■ RECORD EXCERPTS ■
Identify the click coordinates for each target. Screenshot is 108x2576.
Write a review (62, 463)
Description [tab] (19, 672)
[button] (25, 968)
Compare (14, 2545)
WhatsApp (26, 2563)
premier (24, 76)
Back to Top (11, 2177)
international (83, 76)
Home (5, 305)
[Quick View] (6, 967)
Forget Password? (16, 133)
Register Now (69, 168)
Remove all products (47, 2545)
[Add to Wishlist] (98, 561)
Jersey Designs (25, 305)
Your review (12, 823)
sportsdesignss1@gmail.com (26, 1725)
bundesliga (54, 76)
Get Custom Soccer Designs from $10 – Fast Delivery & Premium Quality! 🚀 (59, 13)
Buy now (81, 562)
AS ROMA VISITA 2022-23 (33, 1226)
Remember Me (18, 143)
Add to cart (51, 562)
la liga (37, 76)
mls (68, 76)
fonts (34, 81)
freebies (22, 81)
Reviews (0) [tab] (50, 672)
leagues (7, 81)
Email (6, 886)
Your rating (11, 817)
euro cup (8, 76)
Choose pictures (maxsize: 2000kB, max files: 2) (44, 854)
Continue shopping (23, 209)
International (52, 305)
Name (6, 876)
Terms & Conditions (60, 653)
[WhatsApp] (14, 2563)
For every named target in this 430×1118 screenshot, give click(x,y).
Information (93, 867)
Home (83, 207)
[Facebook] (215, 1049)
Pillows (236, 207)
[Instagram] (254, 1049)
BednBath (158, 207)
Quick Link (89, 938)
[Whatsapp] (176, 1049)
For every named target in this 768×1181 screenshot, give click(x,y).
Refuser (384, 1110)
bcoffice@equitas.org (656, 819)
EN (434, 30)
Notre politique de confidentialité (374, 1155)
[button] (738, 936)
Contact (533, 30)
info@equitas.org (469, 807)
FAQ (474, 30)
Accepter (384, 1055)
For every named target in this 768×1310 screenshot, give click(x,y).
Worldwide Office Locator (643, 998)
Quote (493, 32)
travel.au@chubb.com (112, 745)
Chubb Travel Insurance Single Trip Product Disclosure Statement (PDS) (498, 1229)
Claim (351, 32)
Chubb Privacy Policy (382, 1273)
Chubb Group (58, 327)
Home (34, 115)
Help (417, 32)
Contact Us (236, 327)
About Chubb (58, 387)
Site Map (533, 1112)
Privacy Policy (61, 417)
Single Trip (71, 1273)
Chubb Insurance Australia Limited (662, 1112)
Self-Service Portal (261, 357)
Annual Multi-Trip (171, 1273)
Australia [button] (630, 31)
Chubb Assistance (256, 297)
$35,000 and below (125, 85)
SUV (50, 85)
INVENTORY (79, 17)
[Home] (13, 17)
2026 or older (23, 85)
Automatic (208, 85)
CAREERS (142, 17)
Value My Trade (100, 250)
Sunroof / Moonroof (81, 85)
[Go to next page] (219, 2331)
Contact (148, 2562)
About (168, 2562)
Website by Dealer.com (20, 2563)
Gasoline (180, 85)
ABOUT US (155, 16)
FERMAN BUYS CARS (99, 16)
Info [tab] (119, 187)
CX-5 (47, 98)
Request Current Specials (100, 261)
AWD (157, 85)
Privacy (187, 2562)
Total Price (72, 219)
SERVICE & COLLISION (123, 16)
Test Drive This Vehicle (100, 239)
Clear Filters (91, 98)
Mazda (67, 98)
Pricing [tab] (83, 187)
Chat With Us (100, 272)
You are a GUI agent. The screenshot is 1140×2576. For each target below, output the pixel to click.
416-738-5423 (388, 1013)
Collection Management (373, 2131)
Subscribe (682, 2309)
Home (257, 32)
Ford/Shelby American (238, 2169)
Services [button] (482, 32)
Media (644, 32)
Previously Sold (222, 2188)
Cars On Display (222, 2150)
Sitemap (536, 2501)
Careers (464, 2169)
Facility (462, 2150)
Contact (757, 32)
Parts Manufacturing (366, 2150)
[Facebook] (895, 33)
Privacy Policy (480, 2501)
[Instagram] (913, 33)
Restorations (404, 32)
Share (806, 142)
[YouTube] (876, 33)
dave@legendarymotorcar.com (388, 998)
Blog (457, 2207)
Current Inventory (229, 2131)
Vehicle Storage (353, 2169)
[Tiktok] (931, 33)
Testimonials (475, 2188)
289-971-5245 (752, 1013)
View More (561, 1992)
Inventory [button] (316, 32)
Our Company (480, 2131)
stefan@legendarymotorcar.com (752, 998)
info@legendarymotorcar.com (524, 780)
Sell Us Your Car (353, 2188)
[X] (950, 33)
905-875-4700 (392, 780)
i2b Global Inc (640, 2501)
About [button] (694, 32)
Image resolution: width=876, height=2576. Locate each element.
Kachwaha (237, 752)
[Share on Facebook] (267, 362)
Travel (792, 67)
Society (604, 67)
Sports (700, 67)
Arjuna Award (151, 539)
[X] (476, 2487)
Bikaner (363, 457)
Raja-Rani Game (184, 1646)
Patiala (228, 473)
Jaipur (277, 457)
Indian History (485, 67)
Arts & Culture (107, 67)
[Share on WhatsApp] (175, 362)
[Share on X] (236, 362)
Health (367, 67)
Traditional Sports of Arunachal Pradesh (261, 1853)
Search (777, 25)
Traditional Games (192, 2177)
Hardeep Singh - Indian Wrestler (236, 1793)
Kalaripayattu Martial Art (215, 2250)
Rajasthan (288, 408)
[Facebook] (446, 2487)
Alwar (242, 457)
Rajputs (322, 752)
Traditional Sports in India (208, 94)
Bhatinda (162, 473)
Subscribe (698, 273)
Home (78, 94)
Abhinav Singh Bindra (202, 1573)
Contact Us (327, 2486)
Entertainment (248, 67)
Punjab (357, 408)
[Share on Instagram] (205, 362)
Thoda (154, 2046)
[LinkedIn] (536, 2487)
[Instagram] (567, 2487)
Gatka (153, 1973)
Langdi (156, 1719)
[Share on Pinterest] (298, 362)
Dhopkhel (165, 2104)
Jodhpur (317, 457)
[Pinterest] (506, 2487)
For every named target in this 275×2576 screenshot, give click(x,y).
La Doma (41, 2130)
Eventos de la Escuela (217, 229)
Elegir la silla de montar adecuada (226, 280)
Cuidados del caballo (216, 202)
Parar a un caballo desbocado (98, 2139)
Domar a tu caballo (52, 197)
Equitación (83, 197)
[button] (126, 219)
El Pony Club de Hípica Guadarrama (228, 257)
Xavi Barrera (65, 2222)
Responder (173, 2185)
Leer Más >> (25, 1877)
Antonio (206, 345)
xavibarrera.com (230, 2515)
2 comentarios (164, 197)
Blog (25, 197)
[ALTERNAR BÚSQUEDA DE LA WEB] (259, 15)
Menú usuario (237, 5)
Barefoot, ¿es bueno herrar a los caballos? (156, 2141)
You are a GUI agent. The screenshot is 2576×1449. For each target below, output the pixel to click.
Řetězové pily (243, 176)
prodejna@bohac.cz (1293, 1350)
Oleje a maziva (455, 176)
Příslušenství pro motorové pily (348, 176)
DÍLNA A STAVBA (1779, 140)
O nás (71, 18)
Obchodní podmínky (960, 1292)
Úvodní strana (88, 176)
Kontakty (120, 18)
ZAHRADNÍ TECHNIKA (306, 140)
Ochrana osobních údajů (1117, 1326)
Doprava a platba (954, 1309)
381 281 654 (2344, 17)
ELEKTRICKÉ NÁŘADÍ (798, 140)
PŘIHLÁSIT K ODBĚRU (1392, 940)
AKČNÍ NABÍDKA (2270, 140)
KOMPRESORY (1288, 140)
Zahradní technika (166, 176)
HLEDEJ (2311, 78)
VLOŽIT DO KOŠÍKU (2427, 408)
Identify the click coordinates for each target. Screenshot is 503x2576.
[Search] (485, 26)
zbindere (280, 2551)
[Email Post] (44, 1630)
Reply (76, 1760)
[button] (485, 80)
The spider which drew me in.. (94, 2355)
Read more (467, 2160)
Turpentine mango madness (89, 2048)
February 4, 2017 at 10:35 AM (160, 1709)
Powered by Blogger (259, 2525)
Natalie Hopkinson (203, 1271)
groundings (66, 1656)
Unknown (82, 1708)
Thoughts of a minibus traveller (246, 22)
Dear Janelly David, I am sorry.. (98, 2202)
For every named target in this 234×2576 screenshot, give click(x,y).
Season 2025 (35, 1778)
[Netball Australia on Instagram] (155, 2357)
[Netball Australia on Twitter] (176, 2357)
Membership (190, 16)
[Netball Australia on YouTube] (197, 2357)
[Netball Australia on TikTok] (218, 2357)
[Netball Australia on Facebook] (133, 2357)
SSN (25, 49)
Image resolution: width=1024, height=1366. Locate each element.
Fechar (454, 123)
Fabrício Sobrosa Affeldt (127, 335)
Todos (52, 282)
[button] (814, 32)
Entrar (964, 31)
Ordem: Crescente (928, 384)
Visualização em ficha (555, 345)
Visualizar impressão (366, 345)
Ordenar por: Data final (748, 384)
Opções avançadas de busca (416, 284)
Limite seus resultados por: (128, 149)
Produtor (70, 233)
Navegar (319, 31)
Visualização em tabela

■ EXERCISE INSTRUCTIONS ■
Note how many lines in the material hold the word "Visualização", and give that number by itself.

■ OUTPUT OF THE EXERCISE ■
2